Comment by bsder

4 days ago

> The models are nondeterministic, and therefore it's pretty normal for different runs to give different results.

And how is that an excuse?

I don't care about how good a model could be. I care about how good a model was on my run.

Consequently, my opinion on a model is going to be based around its worst performance, not its best.

As such, this qualifies as strong evidence that Opus 4.6 has gotten worse.

3 comments

bsder

>> The models are nondeterministic, and therefore it's pretty normal for different runs to give different results.

> And how is that an excuse? […] this qualifies as strong evidence…

This qualifies as nothing due to how random processes work, that’s what the gp is saying. The numbers are not reliable if it’s just one run.
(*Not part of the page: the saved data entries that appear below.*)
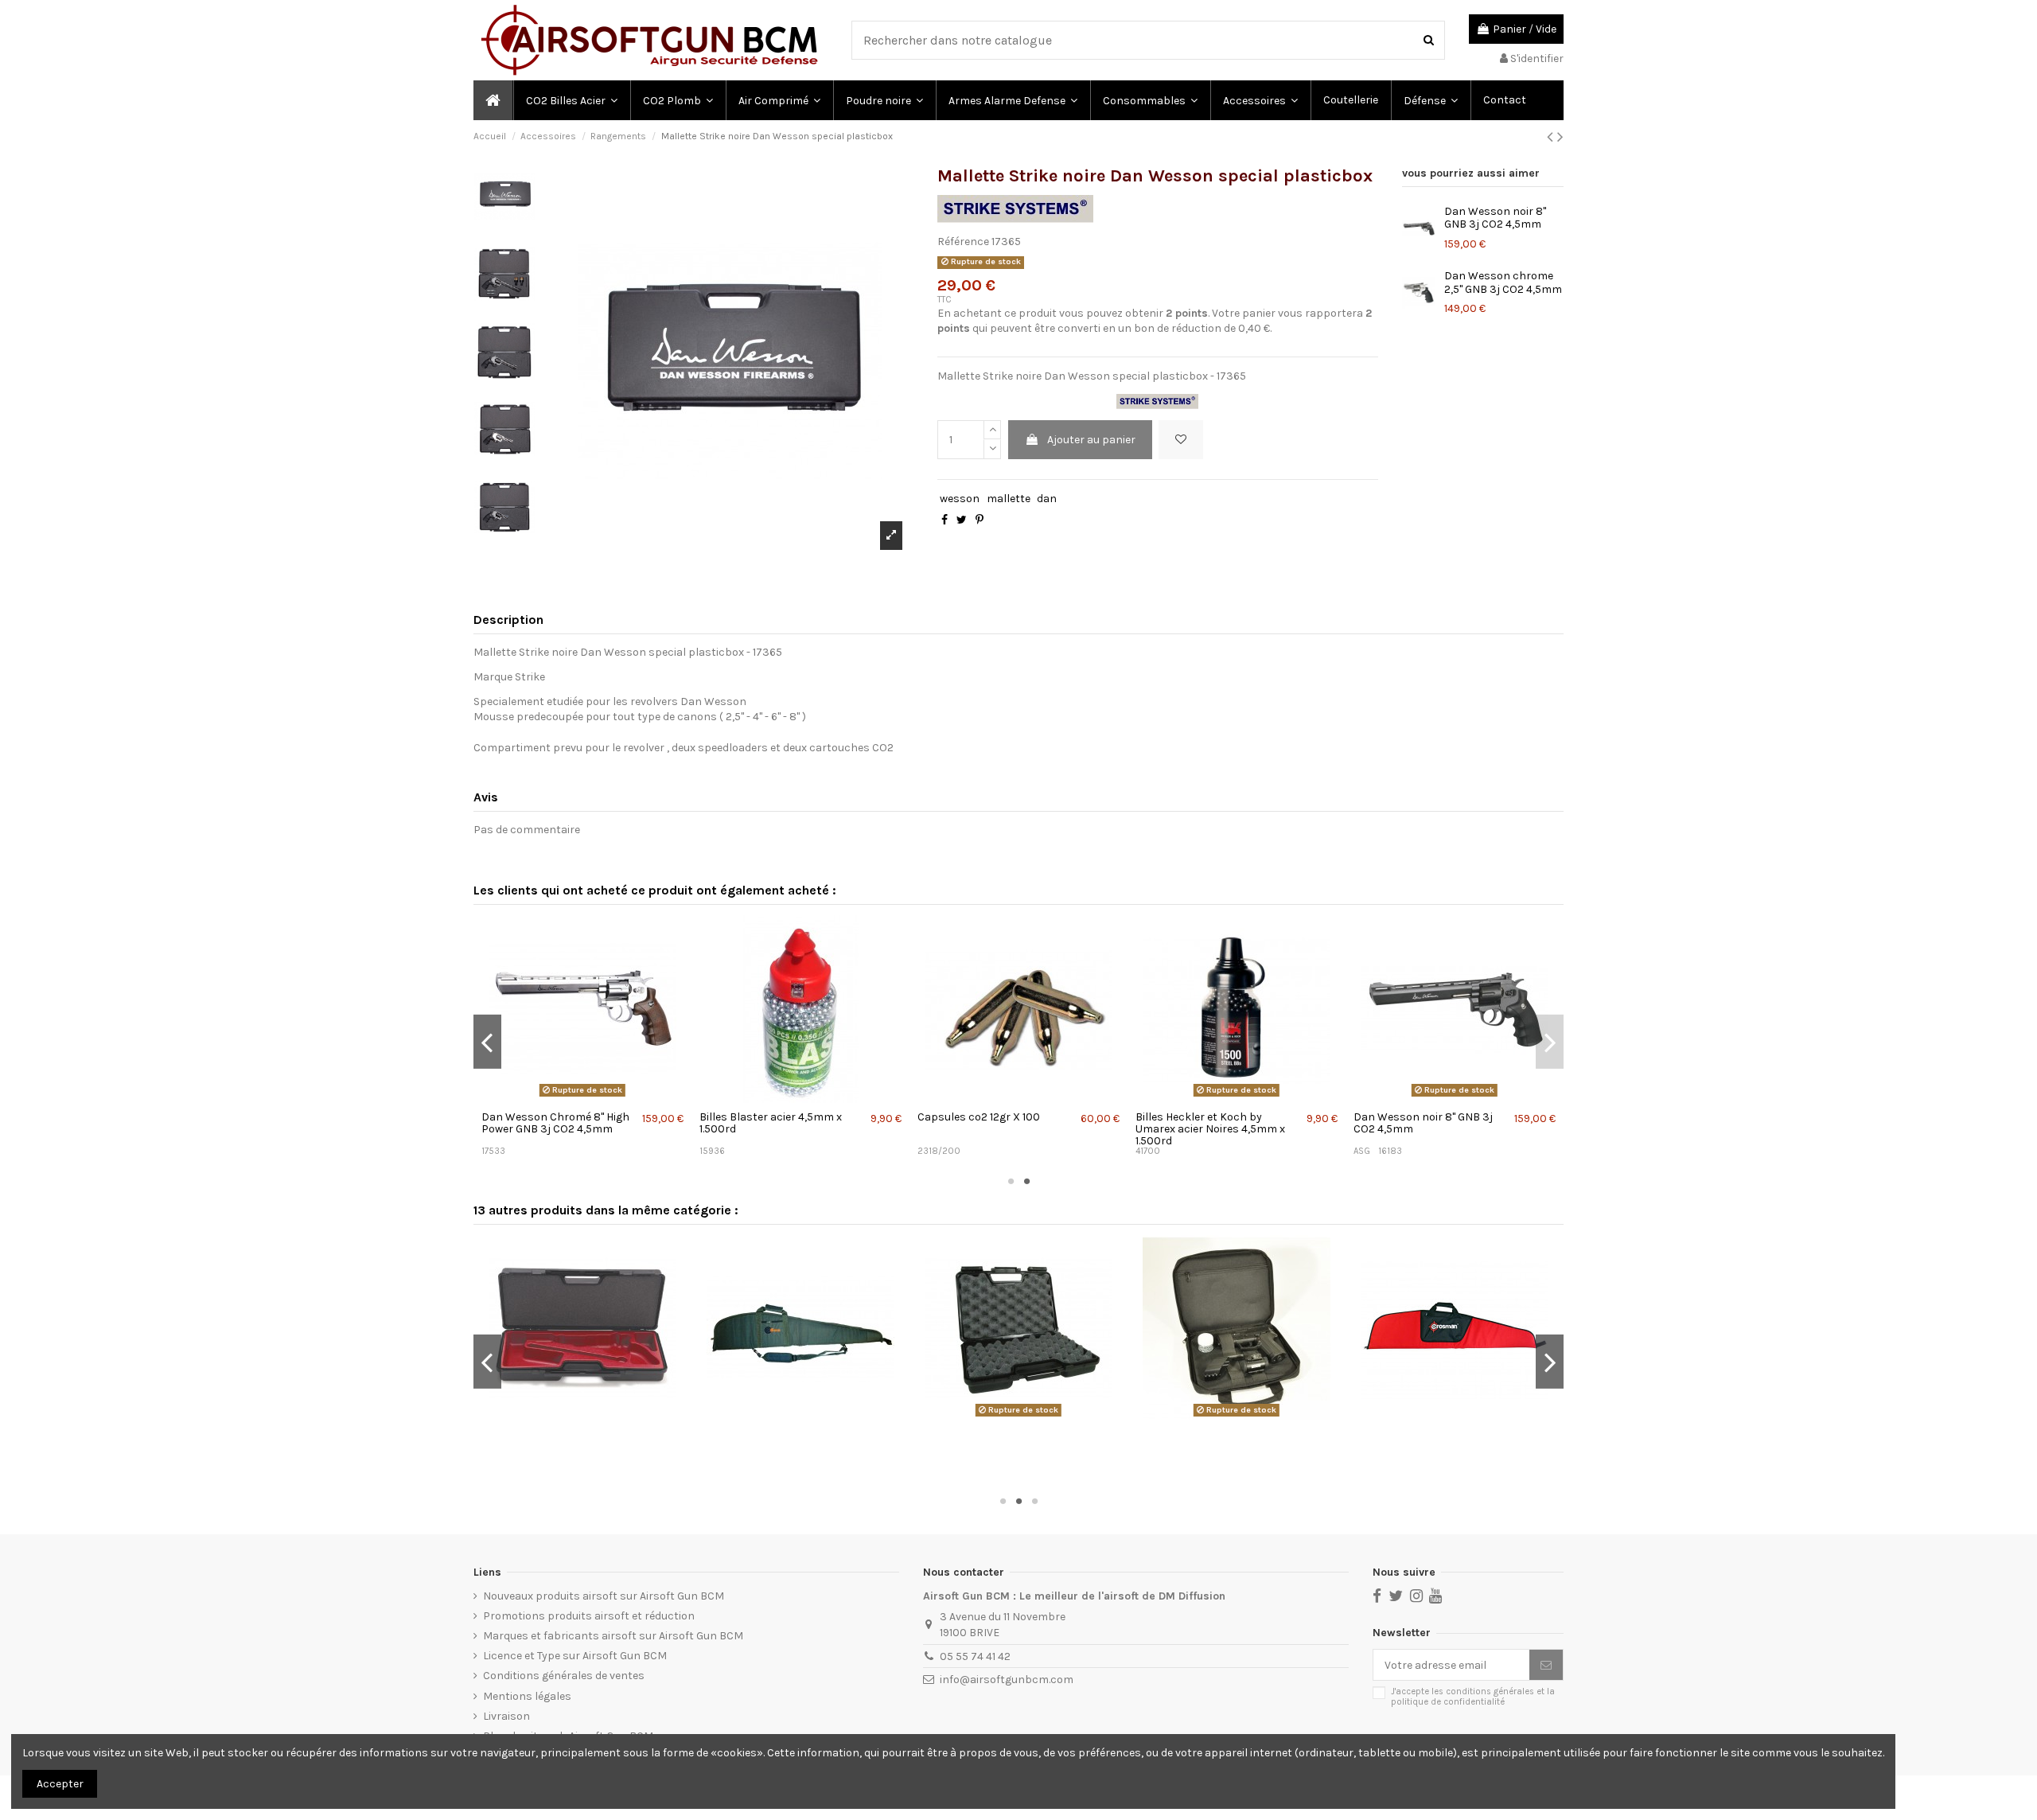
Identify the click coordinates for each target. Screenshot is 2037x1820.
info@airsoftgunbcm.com (1006, 1679)
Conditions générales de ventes (564, 1675)
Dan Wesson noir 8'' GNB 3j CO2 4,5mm (1495, 218)
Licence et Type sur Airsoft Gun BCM (575, 1655)
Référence (963, 241)
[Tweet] (961, 520)
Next (1550, 1042)
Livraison (506, 1716)
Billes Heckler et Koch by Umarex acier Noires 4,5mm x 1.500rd (1210, 1129)
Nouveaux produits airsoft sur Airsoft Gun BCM (603, 1596)
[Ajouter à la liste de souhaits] (1181, 439)
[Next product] (1560, 136)
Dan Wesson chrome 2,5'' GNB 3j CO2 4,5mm (1503, 282)
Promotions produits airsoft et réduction (589, 1616)
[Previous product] (1552, 136)
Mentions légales (527, 1696)
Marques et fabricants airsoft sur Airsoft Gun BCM (613, 1636)
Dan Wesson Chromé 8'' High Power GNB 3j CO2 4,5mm (555, 1123)
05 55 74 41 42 (975, 1656)
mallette (1008, 498)
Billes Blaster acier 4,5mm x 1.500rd (770, 1123)
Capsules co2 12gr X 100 (978, 1117)
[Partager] (944, 520)
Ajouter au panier (1091, 439)
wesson (960, 498)
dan (1047, 498)
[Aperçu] (582, 1097)
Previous (487, 1042)
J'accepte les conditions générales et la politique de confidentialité (1473, 1696)
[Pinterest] (979, 520)
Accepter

If this is counter-intuitive, a refresher on basic statistics and probability theory may be in order.

bsder 3 days ago

> If this is counter-intuitive, a refresher on basic statistics and probability theory may be in order.
I'm not running "statistics". I'm running an individual run. I care about the individual quality of my run and not the general quality of the "aggregate".
The problem here is that the difference may not be immediately observable. Sure, if it doesn't give a correct answer, that's quickly catchable. If it costs me 10x the time, that's not immediately catchable but no less problematic.

No, what they're saying is the previous run could have just been lucky and not representative!